The full extent of the European industrial output decline that has followed as a result of the Coronavirus-related lockdowns that have been put in place across the bloc have just been revealed. Eurostat, which collects economic information on behalf of the European Commission, reported that the drop of 17.1% in April is the biggest fall since records started to be kept for such matters in 1991. The record pushed the previous holder of that inauspicious claim to fame back into second place; that was the fall of 11.3% in March. The extent of Eurozone industrial production is now back at levels last seen in the mid 1990s. However, more up to date though less detailed data indicators suggests that in May there have been the first signs of a limited recovery, though the new(ish) President of the European Central Bank, Christine Lagarde, described the recovery so far as only being 'tepid'. It might nevertheless be a small sign of encouragement that things are starting to improve, though it should be noted that the less detailed figures which have being revealed for this more recent period are subject to final confirmation and validation and the reality may not be exactly the same as these provisional figures suggest.
There was some limited variation on a country-by-country basis when comparing the drop in outturn but not really anything which appears to be statistically significant across the major economic players. Industrial output fell in Spain by 21.8%, in France by 20.1%, in Italy by 19.1% and in Germany by 18.0%. The drops were however slightly worse in Hungary, Romania, Slovakia and the Czech Republic where output dropped between 23% and 30%. This is felt to be due to a contraction in German demand which has had a particular knock-on effect on them. UK output, which dropped by 20.3% according to figures released separately by the Office for National Statistics, is broadly in line with its mainstream European counterparts. However, in both Germany and France the decline in, or rather the almost complete suspension of activity by, the car-making industry has led to both countries announcing measures to intervene and provide financial support to help them survive the crisis.

Problems to solve:
1) From the article on the European industrial output decline, list every country given its own single percentage drop in output, with that percentage.
2) Continue the article on the European industrial output decline, picking up after its final sentence.

Extracted information:
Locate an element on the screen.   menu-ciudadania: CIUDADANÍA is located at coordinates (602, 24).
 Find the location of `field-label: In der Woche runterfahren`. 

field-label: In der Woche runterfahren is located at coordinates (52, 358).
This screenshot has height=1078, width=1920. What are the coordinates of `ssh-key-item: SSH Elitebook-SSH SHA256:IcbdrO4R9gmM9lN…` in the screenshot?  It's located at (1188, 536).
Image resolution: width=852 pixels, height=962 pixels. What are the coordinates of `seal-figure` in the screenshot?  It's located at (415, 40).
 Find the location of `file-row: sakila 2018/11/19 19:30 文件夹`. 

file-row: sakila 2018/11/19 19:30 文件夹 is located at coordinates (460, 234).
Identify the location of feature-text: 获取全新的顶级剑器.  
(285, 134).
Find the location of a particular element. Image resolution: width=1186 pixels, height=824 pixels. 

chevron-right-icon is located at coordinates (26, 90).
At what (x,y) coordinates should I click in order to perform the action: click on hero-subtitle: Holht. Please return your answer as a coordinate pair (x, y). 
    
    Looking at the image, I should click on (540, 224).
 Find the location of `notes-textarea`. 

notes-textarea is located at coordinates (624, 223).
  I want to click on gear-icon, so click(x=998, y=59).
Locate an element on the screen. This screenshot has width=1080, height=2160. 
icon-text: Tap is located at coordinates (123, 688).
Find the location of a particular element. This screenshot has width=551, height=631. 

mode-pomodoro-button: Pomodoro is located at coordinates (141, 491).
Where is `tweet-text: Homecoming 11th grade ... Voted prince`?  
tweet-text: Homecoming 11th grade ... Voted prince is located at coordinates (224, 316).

Your written answers:
1)
Spain: 21.8%
France: 20.1%
Italy: 19.1%
Germany: 18.0%
UK: 20.3%

2)
What is more notable though is that some countries, namely Finland, Denmark, Croatia, the Netherlands, Latvia and Ireland saw much smaller drops in output of 8% or less. This shows that the impact of Coronavirus economically does vary to some extent by country when we widen the analysis. It can also differ across various sectors. Manufacturing of motor vehicles has been hugely affected by the pandemic, as has the aerospace industry and hospitality sectors generally. Other areas, such as pharmaceuticals, farming, food and energy production in contrast dropped very slightly and appeared to be the least affected. All in all the conclusion from looking at this data is that although the economic impact of the pandemic has been significant in all cases, there may be some countries and some sectors which are better placed to bounce back than others and therefore emerge from recession more quickly. As time passes, and the virus hopefully comes more and more under control, we should be able to judge whether indeed this is the case.